Saturday, May 26, 2012

Carry On Nurse


The impressively versatile Saoirse Ronan has played a vampire, an alien, a borrower, two assassins and a dead girl after garnering an Oscar nomination for her stunningly good breakthrough performance as the troubled and troublesome young Bryony in 2007's Atonement (pictured above alongside James McAvoy). Despite rumours of her starring in Ridley Scott's version of Robin Hood and the upcoming Effie and Anna Karenina, however, she has not opted to return to a period drama role since then. That's all set to change in the near future as amidst the glitz, glamour and controversies of the annual Cannes Film Festival this week, it was announced that she will lead the cast in a new big-screen adaptation of Vera Brittain's hugely influential memoir on life as a young British woman during the First World War entitled Testament of Youth. Brittain was left utterly disillusioned by her horrific experiences volunteering as a nurse in many war-torn areas of Europe and by the personal loss and devastation she suffered between 1914 and 1918. Hailed as a major text in the history of both the pacifist and feminist movements, the 1933 bestseller was previously adapted in 1979 as a BBC television miniseries starring Cheryl Campbell as Brittain.

Cheryl Campbell was recently seen as Lady Browne, objecting most strongly to her nursing daughter Chummy's decision to train as a midwife in London's grimy yet chirpy East End, as featured in the Beeb's Sunday evening mega-hit Call the Midwife. Luckily for the well-intentioned Chummy, who'd led a sheltered life of horse-riding and Princess Margaret, Call the Midwife's East End was populated by salt-of-the-earth types who were willing to give her a chance and, in the case of one besotted bobby, take her up the aisle. Although a tad too rose-tinted at times, the series is charming and Miranda Hart's fish-out-of-water Chummy struck such a chord with audiences and critics that she's been nominated for a Supporting Actress BAFTA at tomorrow night's television ceremony. Perhaps she'll emulate the success of her on-screen mother who won in the Best Actress category for Testament of Youth but given that she's up against such heavyweight talents as Anna Chancellor for The Hour and the Smithster for Downton Abbey, it could go any way!

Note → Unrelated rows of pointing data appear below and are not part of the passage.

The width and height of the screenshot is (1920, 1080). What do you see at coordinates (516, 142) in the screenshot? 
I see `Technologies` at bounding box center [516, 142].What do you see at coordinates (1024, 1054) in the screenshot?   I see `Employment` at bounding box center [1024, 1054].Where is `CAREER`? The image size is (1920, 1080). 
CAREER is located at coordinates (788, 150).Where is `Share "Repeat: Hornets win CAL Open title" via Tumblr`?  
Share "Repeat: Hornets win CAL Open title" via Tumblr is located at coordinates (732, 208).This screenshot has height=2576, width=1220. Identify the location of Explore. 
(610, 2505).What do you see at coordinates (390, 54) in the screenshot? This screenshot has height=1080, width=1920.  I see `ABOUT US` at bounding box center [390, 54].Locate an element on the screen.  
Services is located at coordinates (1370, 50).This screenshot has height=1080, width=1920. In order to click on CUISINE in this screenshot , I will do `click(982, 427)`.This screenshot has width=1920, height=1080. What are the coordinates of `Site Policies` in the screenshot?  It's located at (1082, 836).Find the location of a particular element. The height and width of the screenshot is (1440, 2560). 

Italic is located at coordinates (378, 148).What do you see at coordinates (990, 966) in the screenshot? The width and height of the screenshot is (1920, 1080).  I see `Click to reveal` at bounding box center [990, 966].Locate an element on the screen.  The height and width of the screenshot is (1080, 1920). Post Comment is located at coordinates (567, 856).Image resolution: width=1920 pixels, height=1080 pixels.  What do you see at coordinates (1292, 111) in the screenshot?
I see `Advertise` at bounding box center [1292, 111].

Now that Upstairs Downstairs has faced the music and danced off our screens for good, Call the Midwife is the great mainstream period drama hope at the British Broadcasting Corporation, who have commissioned not just an extended second series which I previously mentioned on this very blog but also a feature-length Christmas special. Although babies and the festive season go together quite nicely, I doubt that Call the Midwife at Christmas would be put so front and centre in the schedules if not for Downton Abbey's huge success on Christmas Day last year. The Downton effect continues to be felt not just at the headquarters of rival broadcasters but at ITV itself where The Bletchley Circle has become the latest of many period projects to get the green light in recent months. Starring Anna Maxwell Martin, Julie Graham, Rachael Stirling and Sophie Rundle and written by Guy Burt, the murder mystery mini-series follows four women, whose brilliant work at top security HQ Bletchley Park during World War II helped break codes used by the German military, as they reunite in the 1950s to consider crucial evidence in the unsolved murders of two of their colleagues which has recently to light........... Sounds good.